Data provided =
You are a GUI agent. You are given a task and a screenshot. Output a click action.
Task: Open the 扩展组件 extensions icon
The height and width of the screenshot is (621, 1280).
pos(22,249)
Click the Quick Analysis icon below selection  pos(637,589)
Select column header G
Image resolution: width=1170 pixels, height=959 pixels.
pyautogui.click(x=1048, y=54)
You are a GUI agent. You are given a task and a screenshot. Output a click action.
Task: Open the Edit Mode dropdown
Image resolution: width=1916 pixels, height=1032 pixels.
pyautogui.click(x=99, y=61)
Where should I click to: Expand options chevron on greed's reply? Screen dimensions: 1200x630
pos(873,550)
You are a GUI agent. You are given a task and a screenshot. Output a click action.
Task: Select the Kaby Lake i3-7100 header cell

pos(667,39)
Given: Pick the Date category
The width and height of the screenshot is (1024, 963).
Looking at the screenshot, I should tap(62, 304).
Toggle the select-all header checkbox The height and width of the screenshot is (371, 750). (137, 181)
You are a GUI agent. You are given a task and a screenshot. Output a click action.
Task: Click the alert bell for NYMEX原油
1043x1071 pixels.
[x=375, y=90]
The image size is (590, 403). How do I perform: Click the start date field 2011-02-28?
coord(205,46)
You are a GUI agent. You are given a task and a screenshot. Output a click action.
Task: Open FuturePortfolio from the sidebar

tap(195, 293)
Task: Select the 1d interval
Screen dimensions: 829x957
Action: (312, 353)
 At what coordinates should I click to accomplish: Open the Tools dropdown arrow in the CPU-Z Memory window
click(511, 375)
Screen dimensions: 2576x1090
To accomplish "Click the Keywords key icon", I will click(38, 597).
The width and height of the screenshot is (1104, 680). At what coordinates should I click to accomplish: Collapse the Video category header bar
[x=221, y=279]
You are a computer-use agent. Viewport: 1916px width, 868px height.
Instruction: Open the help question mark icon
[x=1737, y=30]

What is needed = Output the entries above word for word.

Problem solution =
You are a GUI agent. You are given a task and a screenshot. Output a click action.
Task: Open the 扩展组件 extensions icon
The height and width of the screenshot is (621, 1280).
pos(22,249)
Click the Quick Analysis icon below selection  pos(637,589)
Select column header G
Image resolution: width=1170 pixels, height=959 pixels.
pyautogui.click(x=1048, y=54)
You are a GUI agent. You are given a task and a screenshot. Output a click action.
Task: Open the Edit Mode dropdown
Image resolution: width=1916 pixels, height=1032 pixels.
pyautogui.click(x=99, y=61)
Where should I click to: Expand options chevron on greed's reply? Screen dimensions: 1200x630
pos(873,550)
You are a GUI agent. You are given a task and a screenshot. Output a click action.
Task: Select the Kaby Lake i3-7100 header cell

pos(667,39)
Given: Pick the Date category
The width and height of the screenshot is (1024, 963).
Looking at the screenshot, I should tap(62, 304).
Toggle the select-all header checkbox The height and width of the screenshot is (371, 750). (137, 181)
You are a GUI agent. You are given a task and a screenshot. Output a click action.
Task: Click the alert bell for NYMEX原油
1043x1071 pixels.
[x=375, y=90]
The image size is (590, 403). How do I perform: Click the start date field 2011-02-28?
coord(205,46)
You are a GUI agent. You are given a task and a screenshot. Output a click action.
Task: Open FuturePortfolio from the sidebar

tap(195, 293)
Task: Select the 1d interval
Screen dimensions: 829x957
Action: (312, 353)
 At what coordinates should I click to accomplish: Open the Tools dropdown arrow in the CPU-Z Memory window
click(511, 375)
Screen dimensions: 2576x1090
To accomplish "Click the Keywords key icon", I will click(38, 597).
The width and height of the screenshot is (1104, 680). At what coordinates should I click to accomplish: Collapse the Video category header bar
[x=221, y=279]
You are a computer-use agent. Viewport: 1916px width, 868px height.
Instruction: Open the help question mark icon
[x=1737, y=30]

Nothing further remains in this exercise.